The MMSC posts data from recent necropsies of stranded dead whales and other marine mammals on their website, and their findings are consistent with the broader scientific research identifying vessel strikes, entanglements, and natural causes among the likely causes of death.
Utilities, including some who have invested in offshore wind, also funded the RSLC
Unlike the oil and gas industry, some utility companies stand to benefit from offshore wind investments. Despite this, investor-owned utilities and their industry association, the Edison Electric Institute, paid hundreds of thousands of dollars to the RSLC, the Republican group behind this year’s anti-offshore wind election ads in New Jersey, during the first half of 2023, continuing years of previous support. The RSLC received more than $9 million from utilities between 2008 and 2022.

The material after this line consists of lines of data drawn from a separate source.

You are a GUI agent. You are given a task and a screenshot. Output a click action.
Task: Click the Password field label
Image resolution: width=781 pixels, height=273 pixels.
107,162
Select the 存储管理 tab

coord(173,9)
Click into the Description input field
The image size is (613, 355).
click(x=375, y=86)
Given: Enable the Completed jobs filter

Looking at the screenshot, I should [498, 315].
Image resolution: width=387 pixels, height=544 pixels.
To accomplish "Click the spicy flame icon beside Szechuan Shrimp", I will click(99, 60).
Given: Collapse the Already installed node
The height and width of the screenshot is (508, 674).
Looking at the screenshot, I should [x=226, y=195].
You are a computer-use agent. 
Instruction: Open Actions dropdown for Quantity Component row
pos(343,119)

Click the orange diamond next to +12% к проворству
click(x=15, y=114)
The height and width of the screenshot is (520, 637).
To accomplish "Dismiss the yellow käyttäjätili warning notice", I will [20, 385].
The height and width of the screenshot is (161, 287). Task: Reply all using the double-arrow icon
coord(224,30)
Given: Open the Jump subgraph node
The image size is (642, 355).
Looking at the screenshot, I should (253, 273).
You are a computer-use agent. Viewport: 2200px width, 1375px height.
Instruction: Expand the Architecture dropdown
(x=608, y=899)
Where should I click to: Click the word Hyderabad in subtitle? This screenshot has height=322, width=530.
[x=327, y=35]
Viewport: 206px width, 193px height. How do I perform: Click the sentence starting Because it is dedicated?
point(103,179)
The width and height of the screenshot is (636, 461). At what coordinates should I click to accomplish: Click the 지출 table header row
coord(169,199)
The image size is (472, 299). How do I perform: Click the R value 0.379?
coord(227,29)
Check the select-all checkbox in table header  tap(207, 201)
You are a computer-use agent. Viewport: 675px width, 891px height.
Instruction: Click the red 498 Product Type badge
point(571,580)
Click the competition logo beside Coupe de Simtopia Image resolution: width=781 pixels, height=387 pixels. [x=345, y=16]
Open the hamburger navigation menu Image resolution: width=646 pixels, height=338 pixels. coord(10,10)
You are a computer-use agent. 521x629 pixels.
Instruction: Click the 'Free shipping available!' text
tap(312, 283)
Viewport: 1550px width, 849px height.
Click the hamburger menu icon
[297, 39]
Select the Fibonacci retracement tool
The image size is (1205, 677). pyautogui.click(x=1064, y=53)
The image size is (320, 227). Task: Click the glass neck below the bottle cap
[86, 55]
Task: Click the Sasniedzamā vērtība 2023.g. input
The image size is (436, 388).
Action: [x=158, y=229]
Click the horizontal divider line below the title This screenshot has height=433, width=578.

Dominion’s funding of a political group that’s spreading disinformation about offshore wind is at odds with the utility company’s plans to build a 2.6 gigawatt offshore wind farm off Virginia’s coast. The Heartland Institute, CFACT, and ACOP are threatening to file a lawsuit aimed at blocking Dominion’s proposed offshore wind farm, based on claims about whale deaths similar to those featured in the RSLC’s ads.